I've had to humble myself back to my mat.
After deciding not teach yoga anymore, I settled into working at a computer using this time to build up my online passion, mentoring and coaching. I knew I wasn't living in alignment, asking my clients to move their body - educating them on the first gateway being their body. I did this week in and week out, not knowing that slowly over time, I was losing my practice. That I had already lost my practice.
The thing that made me whole, was now something I was taking for granted. It was something that I saw as - I'll get to it later. This is a sickness for me. I know I am sick when I am not prioritizing my health. When I am not prioritizing my health - I'm not doing yoga. It's that simple. It always has been.
So, here I sit. With my practice brand new again, my hips - tight and sore, my legs weak and shaking, I can't find my core. My breath, gone. But, slowly, stacking one practice on top of the next (currently 3 in), my body is miraculously transforming. It's taking on the shape of strength. I can sense the knowing coming back as I breathe life back into the parts of my body I have been suffocating.
It feels like home, but a lot tighter living quarters. Not as much room to breath, bend or fold, but still it's home.
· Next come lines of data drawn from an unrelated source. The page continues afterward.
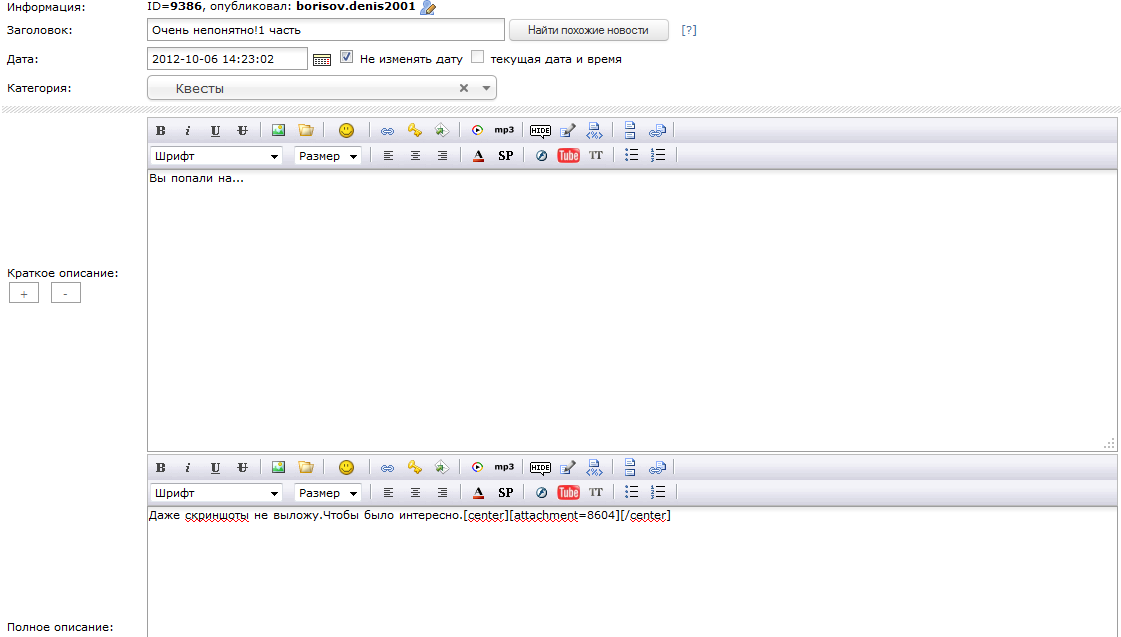Screen dimensions: 1121x637
Task: Insert image in full description toolbar
Action: click(279, 467)
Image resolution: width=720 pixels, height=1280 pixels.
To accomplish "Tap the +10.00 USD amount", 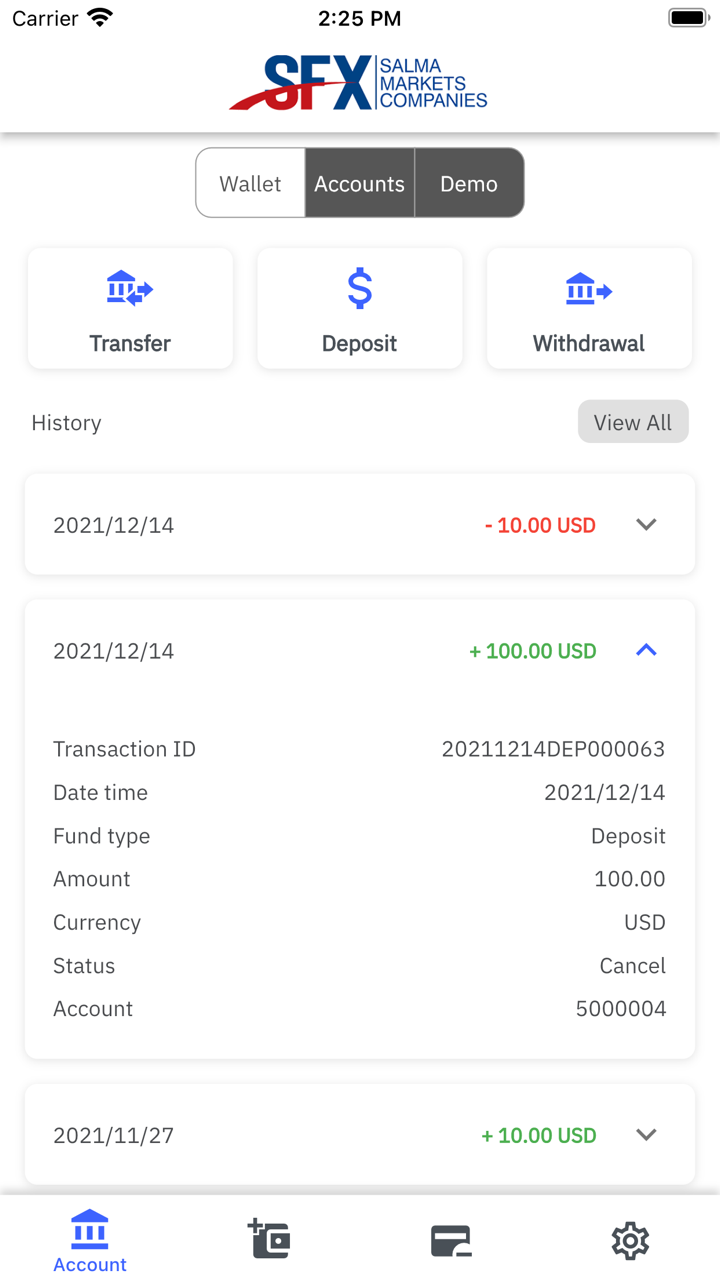I will [x=538, y=1136].
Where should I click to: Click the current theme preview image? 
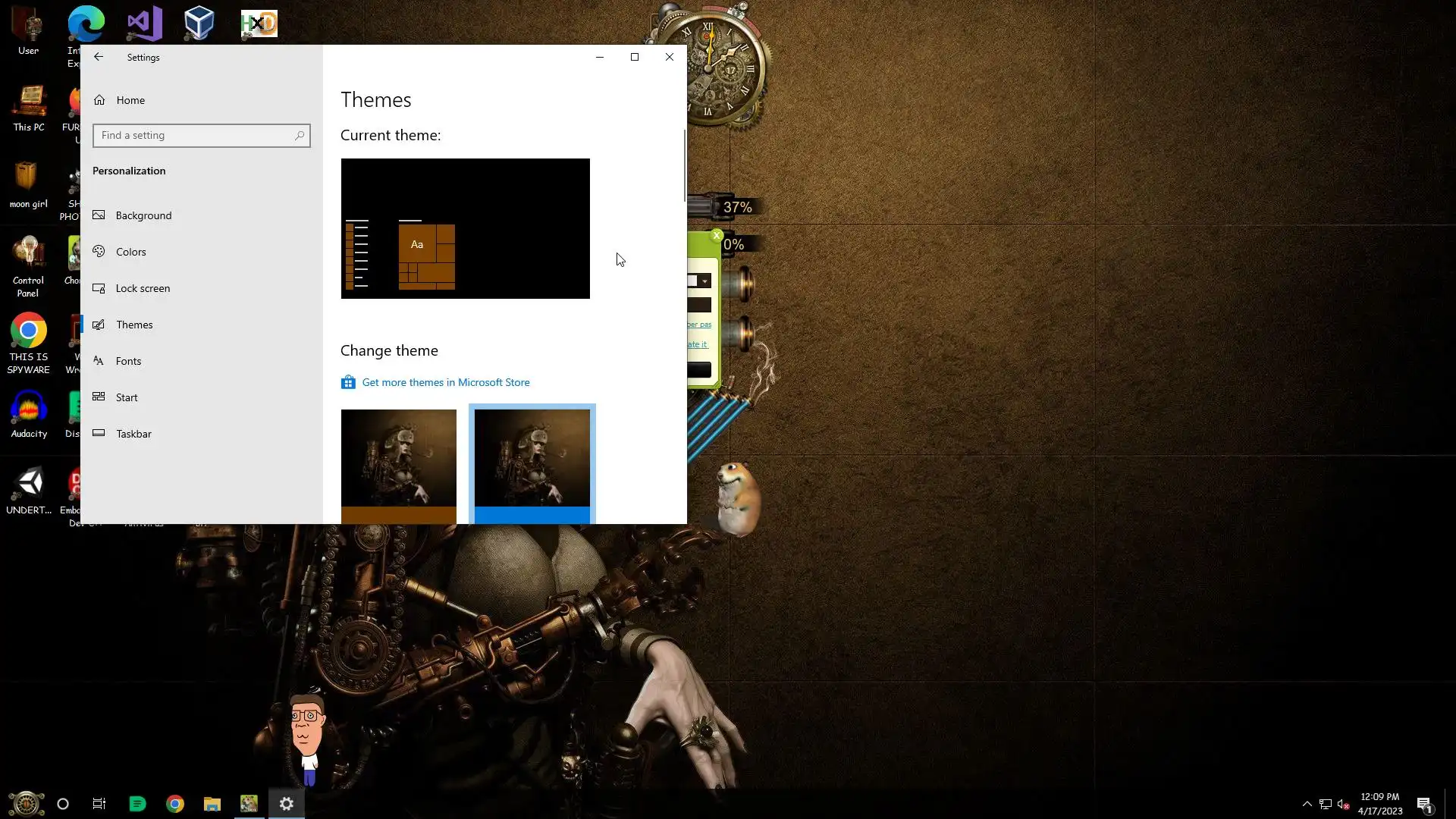465,228
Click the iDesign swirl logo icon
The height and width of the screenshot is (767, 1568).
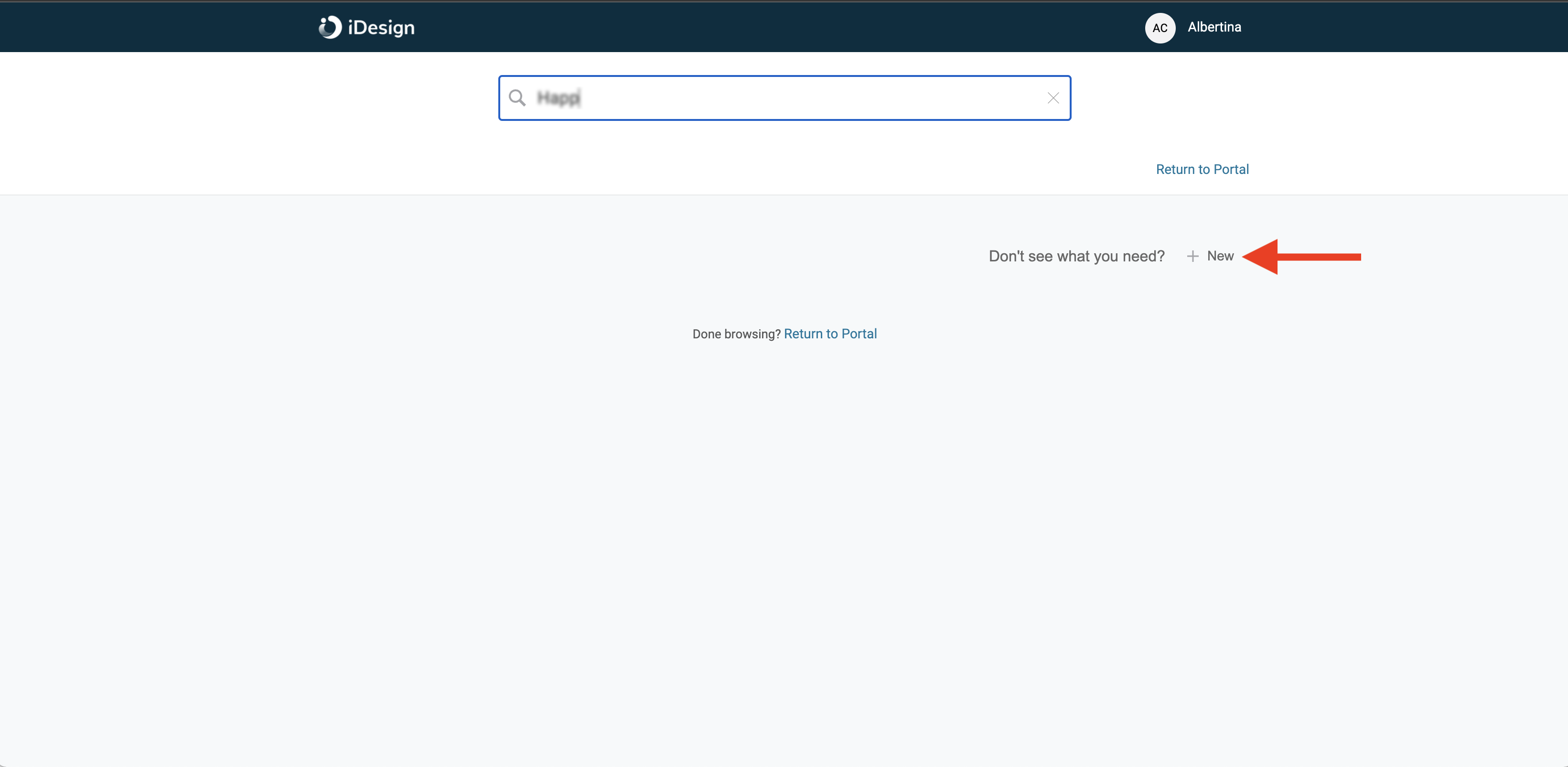coord(330,27)
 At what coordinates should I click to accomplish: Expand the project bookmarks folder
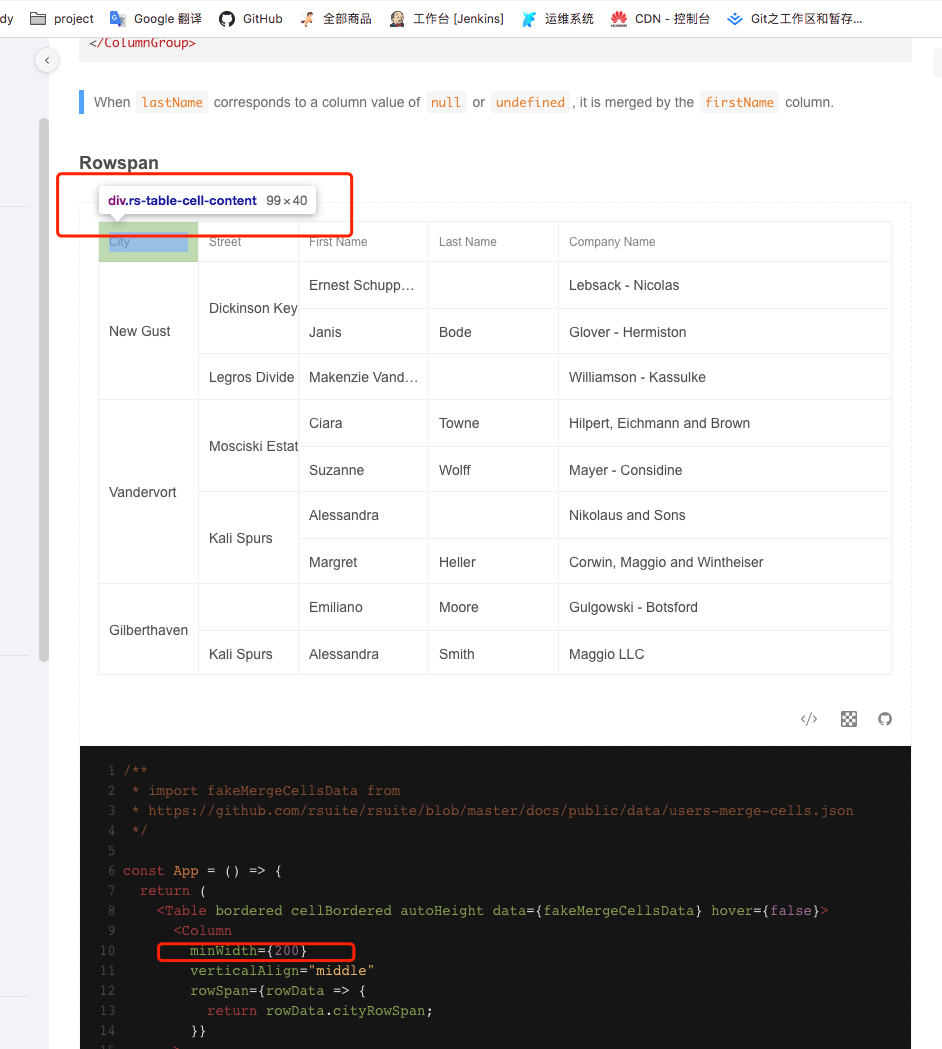click(61, 18)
I'm working on the goal that broke me. My front splits. These guys have been taken from me abruptly, by injury - twice. One time, each leg. It's been endless recovery and constant throbbing. What I didn't know was that each practice where I got longer, I became weaker. My sole goal was on landing into the splits, becoming long but not becoming strong. My shift in focus, long and strong, has brought back incredible mobility, I don't feel 98 anymore! It feels like life being moved back through my bones which had dried. It feels like Spirit intentionally landing into my lungs. I feel alive and grateful for this practice.
I've also been thinking about liability (haha) and now with my new beginner legs, weak and shaking, I wonder how no one ever fell flat on their faces when I would cue Skandasana (Spiderman) and to travel side to side not using your hands. Thanks for never falling guys, and thank you for always being there on my yoga journey.